Esta criatura suplicante, este pobre muchacho perdidamente enamorado era el Spendlove que se había arriesgado a dar un salto en la oscuridad por un precipicio de sesenta pies. Hornblower recordó los labios de Lucy en sus manos, recordó cómo le había seguido arrodillada por el suelo. Cuanto menos tuviera que ver con todo aquello, mejor, decidió. Pero la pasión de una muchacha apenas salida de la escuela por un hombre maduro sería probablemente fugaz, pasajera, y el recuerdo de su dignidad perdida sería luego tan doloroso para ella como para él. Tendría necesidad de reafirmarse, de mostrarle que él no era el único hombre en el mundo… ¿y de qué otro modo más sencillo podría demostrar eso que casándose con otro? Para usar una frase vulgar, resultaba bastante probable que ella se casara con Spendlove por despecho.

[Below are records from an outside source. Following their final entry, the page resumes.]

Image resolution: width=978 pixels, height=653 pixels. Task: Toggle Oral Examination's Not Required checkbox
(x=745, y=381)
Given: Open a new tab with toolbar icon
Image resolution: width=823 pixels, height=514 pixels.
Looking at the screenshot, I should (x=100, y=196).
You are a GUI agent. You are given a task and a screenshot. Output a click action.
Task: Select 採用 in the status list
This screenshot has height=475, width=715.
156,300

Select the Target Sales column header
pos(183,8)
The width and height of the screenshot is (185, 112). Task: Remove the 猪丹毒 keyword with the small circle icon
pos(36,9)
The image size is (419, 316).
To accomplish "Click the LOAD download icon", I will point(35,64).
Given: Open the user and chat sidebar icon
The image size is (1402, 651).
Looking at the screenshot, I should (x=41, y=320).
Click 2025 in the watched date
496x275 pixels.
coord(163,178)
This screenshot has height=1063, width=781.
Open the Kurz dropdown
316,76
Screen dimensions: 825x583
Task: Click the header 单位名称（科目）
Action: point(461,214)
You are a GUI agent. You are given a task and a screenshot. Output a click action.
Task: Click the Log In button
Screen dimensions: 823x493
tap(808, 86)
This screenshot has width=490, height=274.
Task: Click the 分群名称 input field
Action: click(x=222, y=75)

—Si los buenos deseos pueden ayudar —le dijo—, usted tiene todos los míos, Spendlove.
Incluso un almirante tenía que elegir sus palabras con cuidado. Dos días más tarde anunciaba su marcha inmediata al gobernador.
—Voy a llevar a mi escuadrón al mar esta mañana, excelencia —dijo.
—¿No va a quedarse para los ahorcamientos? —preguntó Hooper sorprendido.
—Me temo que no —contestó Hornblower, y añadió una explicación innecesaria—: Los ahorcamientos no van muy de acuerdo conmigo, excelencia.
No era tan sólo una explicación innecesaria, era una explicación tonta, como supo tan pronto como vio el claro asombro en el rostro de Hooper. No estaba más sorprendido al oír que los ahorcamientos no estaban muy de acuerdo con Hornblower de lo que lo habría estado si hubiera sabido que Hornblower no estaba de acuerdo con los ahorcamientos… y ésa era, poco más o menos, la verdad.